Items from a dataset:
** Start **
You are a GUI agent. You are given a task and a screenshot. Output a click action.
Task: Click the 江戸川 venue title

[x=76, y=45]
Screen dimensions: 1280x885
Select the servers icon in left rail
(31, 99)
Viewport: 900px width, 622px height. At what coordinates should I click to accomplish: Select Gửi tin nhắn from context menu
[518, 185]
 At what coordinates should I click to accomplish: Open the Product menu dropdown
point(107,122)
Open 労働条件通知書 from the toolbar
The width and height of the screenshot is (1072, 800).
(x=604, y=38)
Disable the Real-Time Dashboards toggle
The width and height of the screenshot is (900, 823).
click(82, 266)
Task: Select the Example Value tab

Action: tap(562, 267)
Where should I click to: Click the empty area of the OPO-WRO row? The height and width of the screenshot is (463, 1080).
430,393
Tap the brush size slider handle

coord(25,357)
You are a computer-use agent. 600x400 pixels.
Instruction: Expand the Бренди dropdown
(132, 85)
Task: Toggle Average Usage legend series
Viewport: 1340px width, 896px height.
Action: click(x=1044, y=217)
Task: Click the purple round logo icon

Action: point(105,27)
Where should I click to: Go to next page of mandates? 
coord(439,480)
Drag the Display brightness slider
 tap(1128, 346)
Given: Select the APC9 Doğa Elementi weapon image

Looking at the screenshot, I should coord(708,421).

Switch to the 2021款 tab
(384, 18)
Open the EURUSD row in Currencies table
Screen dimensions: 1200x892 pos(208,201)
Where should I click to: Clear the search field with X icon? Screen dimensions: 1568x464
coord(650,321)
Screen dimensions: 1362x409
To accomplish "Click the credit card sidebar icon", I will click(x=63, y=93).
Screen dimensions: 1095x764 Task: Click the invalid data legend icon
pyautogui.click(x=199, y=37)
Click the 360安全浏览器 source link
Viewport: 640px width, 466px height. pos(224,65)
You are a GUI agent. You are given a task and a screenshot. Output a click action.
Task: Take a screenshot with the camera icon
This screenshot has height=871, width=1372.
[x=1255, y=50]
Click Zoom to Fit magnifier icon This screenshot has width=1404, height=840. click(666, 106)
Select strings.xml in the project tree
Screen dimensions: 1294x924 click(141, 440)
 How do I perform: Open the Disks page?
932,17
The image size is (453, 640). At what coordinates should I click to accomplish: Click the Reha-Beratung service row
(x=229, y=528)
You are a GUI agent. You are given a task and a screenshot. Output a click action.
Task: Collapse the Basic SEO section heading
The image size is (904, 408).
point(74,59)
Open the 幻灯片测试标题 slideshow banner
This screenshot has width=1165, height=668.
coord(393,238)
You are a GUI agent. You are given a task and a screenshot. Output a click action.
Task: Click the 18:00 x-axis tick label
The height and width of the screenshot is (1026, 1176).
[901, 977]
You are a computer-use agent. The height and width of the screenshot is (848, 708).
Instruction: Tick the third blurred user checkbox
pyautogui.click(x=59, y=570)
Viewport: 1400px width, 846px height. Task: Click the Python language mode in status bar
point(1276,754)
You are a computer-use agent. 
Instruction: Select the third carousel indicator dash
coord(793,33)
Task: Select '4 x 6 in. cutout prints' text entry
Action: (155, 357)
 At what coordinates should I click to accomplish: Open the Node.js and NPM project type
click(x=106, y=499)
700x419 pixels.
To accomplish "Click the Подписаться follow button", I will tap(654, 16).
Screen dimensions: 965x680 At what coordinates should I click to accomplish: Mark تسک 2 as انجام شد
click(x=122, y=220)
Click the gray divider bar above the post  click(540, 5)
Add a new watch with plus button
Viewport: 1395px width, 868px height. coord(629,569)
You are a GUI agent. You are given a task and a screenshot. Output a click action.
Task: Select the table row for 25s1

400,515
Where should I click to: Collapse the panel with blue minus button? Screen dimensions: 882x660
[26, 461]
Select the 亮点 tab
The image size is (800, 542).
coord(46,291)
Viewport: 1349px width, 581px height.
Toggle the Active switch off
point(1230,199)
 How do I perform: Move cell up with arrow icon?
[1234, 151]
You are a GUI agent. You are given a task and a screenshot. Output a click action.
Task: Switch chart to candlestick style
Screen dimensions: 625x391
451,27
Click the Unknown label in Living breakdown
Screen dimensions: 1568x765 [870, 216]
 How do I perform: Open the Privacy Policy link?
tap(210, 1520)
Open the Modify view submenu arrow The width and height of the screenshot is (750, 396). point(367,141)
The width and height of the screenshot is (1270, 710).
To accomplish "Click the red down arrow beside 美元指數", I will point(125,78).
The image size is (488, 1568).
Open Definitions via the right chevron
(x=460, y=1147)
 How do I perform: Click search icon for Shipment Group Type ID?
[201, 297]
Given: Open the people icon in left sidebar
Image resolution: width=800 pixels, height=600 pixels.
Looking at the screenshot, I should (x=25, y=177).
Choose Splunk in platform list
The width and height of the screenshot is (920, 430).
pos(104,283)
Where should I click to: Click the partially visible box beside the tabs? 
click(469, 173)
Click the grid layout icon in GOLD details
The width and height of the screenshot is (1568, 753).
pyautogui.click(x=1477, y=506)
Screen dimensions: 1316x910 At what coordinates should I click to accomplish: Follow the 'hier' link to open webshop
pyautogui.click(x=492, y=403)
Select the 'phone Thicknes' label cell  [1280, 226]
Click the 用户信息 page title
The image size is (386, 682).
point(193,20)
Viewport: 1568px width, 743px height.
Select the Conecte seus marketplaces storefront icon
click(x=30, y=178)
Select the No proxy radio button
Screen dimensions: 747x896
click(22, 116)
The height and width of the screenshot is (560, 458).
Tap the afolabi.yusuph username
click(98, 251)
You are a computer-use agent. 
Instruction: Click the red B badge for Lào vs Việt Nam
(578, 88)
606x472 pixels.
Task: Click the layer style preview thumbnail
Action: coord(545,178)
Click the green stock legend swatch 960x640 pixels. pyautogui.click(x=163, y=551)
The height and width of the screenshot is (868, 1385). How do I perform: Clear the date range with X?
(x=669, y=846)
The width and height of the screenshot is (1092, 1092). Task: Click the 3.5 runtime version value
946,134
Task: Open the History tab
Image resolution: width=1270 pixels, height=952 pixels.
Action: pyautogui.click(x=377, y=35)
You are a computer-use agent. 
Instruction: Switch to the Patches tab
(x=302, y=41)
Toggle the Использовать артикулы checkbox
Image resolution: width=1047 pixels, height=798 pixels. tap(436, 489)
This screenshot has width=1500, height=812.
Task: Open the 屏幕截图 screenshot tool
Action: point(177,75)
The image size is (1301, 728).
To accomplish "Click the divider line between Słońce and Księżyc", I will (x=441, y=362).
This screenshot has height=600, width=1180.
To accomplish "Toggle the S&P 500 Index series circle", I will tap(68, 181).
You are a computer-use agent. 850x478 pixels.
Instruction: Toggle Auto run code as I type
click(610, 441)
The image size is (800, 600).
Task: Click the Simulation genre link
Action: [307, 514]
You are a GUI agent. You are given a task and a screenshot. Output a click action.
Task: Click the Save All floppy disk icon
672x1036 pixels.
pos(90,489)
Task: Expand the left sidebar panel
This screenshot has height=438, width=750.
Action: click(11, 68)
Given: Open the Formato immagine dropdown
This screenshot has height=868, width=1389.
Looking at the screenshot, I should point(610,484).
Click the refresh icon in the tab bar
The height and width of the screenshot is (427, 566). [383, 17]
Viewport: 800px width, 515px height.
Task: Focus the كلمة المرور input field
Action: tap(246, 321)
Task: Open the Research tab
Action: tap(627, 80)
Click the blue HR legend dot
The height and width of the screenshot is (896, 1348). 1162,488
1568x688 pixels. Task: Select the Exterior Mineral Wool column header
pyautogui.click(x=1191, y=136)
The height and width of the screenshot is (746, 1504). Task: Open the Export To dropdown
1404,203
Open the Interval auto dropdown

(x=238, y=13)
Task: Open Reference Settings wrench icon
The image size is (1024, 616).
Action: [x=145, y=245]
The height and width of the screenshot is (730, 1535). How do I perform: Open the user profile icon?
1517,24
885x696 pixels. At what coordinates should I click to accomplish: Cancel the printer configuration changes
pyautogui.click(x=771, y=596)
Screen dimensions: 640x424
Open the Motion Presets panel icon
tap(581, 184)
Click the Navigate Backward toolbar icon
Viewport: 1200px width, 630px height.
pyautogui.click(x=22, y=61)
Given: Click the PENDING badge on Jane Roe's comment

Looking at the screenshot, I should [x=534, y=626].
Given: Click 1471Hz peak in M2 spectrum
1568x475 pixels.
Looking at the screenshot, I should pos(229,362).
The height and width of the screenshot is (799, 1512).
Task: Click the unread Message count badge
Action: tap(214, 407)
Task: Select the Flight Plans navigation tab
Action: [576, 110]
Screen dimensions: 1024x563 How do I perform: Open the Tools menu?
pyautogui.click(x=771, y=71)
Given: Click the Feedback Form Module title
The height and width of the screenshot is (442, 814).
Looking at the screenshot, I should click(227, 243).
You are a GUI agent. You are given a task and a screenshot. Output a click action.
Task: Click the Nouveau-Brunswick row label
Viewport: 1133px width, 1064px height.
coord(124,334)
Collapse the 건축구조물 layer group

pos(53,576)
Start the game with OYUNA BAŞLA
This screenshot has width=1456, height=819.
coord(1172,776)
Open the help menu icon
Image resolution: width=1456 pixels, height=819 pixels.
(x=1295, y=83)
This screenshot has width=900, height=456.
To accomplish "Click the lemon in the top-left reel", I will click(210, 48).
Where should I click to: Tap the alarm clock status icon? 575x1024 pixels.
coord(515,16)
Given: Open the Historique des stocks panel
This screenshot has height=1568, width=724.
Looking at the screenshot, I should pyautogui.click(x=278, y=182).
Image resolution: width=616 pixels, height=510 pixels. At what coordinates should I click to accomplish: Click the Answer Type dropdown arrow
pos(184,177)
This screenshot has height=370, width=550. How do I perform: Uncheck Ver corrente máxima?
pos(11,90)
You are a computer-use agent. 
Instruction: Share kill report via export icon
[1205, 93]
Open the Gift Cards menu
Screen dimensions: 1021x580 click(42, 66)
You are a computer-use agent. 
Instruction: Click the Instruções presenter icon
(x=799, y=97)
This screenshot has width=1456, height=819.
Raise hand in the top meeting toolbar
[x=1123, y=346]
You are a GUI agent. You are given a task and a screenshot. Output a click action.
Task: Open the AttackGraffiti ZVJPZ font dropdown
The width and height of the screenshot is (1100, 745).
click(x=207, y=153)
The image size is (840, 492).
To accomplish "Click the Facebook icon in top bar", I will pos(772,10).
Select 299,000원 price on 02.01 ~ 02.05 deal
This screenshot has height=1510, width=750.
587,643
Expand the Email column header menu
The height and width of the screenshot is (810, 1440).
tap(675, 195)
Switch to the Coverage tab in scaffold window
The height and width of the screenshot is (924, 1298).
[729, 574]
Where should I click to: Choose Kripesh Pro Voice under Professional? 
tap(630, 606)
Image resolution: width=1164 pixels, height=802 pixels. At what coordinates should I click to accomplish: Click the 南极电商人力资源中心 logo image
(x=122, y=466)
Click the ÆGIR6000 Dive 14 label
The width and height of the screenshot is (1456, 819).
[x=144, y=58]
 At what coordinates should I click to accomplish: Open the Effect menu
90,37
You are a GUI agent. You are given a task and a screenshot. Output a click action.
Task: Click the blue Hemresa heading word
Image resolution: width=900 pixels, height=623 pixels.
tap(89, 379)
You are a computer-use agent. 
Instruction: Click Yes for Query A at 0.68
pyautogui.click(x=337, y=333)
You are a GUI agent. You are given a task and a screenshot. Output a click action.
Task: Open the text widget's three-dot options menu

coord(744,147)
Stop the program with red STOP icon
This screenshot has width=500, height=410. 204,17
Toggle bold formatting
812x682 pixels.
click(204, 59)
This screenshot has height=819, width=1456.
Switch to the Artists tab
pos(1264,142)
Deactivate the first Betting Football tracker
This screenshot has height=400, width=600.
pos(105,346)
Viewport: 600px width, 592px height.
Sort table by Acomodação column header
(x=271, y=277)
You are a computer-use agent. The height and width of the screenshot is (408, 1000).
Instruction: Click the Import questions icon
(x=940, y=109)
** End **
■ **Brief**
Tally the lines of the items above that contain the string "heading", treating uppercase and lowercase as different. Reply with only the number.

■ **Problem solution**
2